(How to complete this task):
Restate word for word each line from the one containing "You are a GUI" through the end of the material, and nothing more. Drop every picture.

§

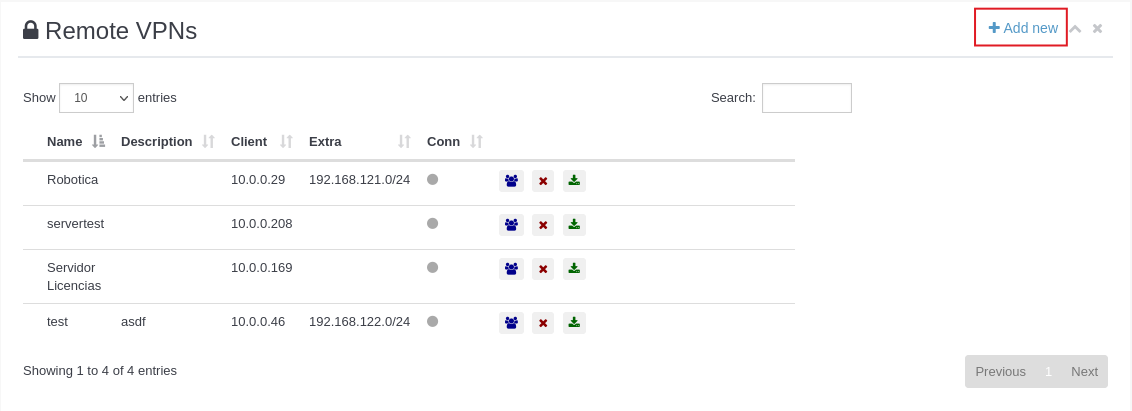Viewport: 1132px width, 411px height.
Task: Delete the test VPN entry
Action: coord(543,323)
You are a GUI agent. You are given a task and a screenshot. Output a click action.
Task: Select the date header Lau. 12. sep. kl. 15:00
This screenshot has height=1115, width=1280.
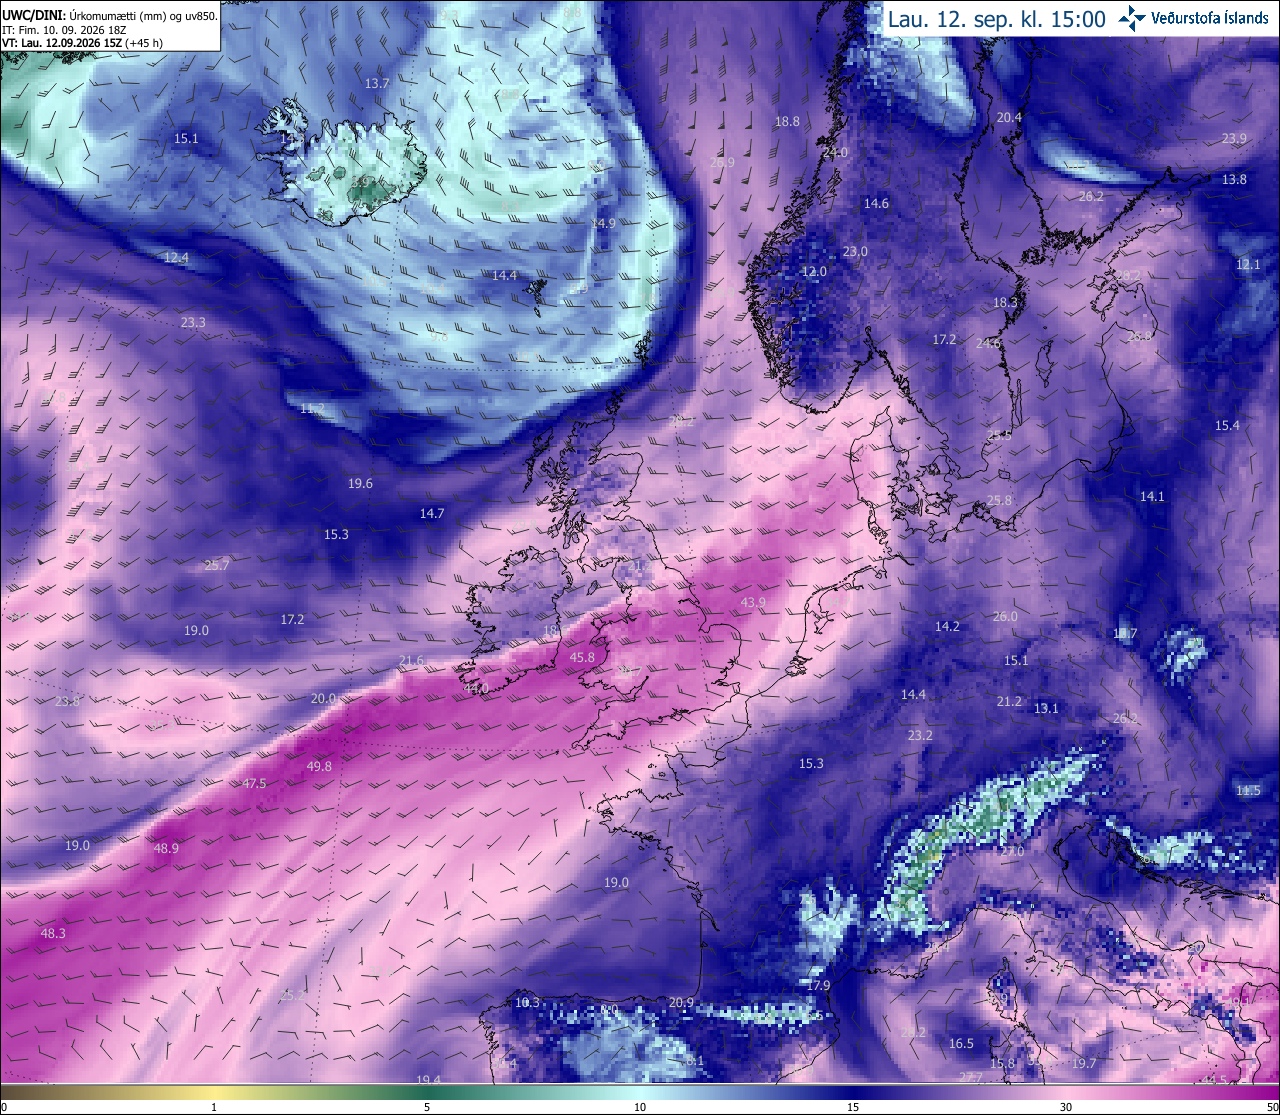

§

(Written reply):
You are a GUI agent. You are given a task and a screenshot. Output a click action.
Task: Select the date header Lau. 12. sep. kl. 15:00
This screenshot has height=1115, width=1280.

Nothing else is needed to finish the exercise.